In contrast to the SB2's "mirror port" cylinder heads, the Chevrolet R07's aluminum cylinder heads resemble production LS-series small-block cylinder heads with alternating intake and exhaust valves. The R07's shallow valve angle produces a compact, efficient combustion chamber design that produces the required compression ratio with a lightweight flat-top or slightly domed piston. GM Racing engineers optimized the R07's intake port layout for the single, centrally mounted four-barrel carburetor mandated by NASCAR.

The aluminum intake manifold has an extended plenum to equalize fuel distribution among the cylinders. The manifold is dry; a separate valley cover carries coolant from the cylinder heads. The R07's distributor is located at the front of the engine to facilitate adjustments in ignition timing.

The Chevrolet R07 rocker covers are rigid cast aluminum with O-ring seals. The covers incorporate integral valve spring oilers that are pressure fed from passages in the cylinder heads, eliminating the need for external oil lines. GM Racing also designed a high-efficiency water pump and a carbon fiber front cover that shields the aftermarket camshaft belt drives used by NASCAR teams.

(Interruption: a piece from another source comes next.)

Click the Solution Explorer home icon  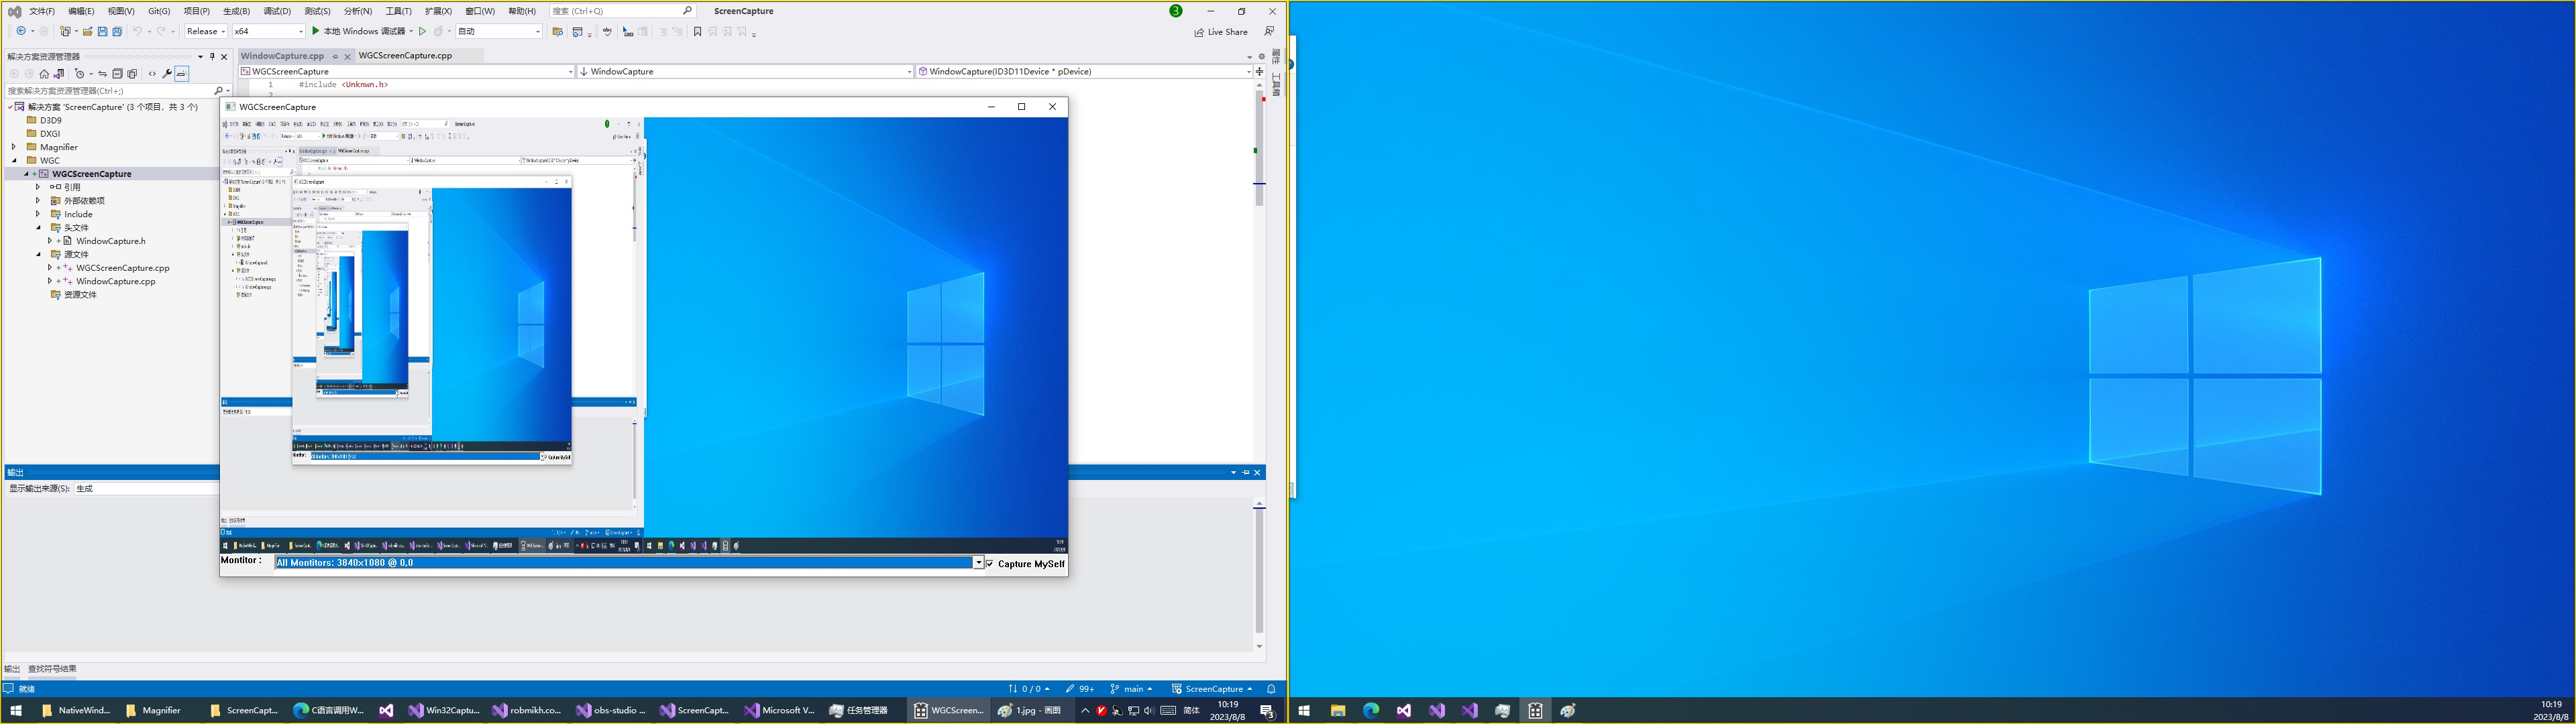(x=44, y=74)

The R07 has provisions for driving a conventional diaphragm fuel pump off of the camshaft. A remote-mounted mechanical fuel pump can also be driven via a cable from the rear of the camshaft. When using the cable drive, the fuel pump can be relocated to the rear of the car near the fuel cell. This enhances safety in an accident by mounting the fuel pump in a less vulnerable location.

Key Partners
"Chevy NASCAR teams were deeply involved in the design of the Chevrolet R07," said Suhy. "We meet monthly with representatives from our four key partners - Hendrick Motorsports, Richard Childress Racing, Joe Gibbs Racing and Dale Earnhardt, Inc. - to get their input on how we can make Chevrolet racing engines more reliable and easier to build and service. Many of their ideas were incorporated in the R07's final design, such as the integration of the oil and cooling systems.

"It's not about helping our affiliated teams to build the most powerful engine because each of them has developed their own proprietary parts and processes," he noted. "GM Racing's role is to provide premium quality, easy-to-use components. We want Chevy teams to be able to devote more of their energy and resources to winning races and less energy to preparing engines."

The introduction of the Chevrolet R07 small-block V-8 represents another milestone in the continuous evolution of the small-block V-8 engine. GM's first purpose-built NASCAR racing engine was designed, built and tested to continue Team Chevy's winning tradition in NASCAR.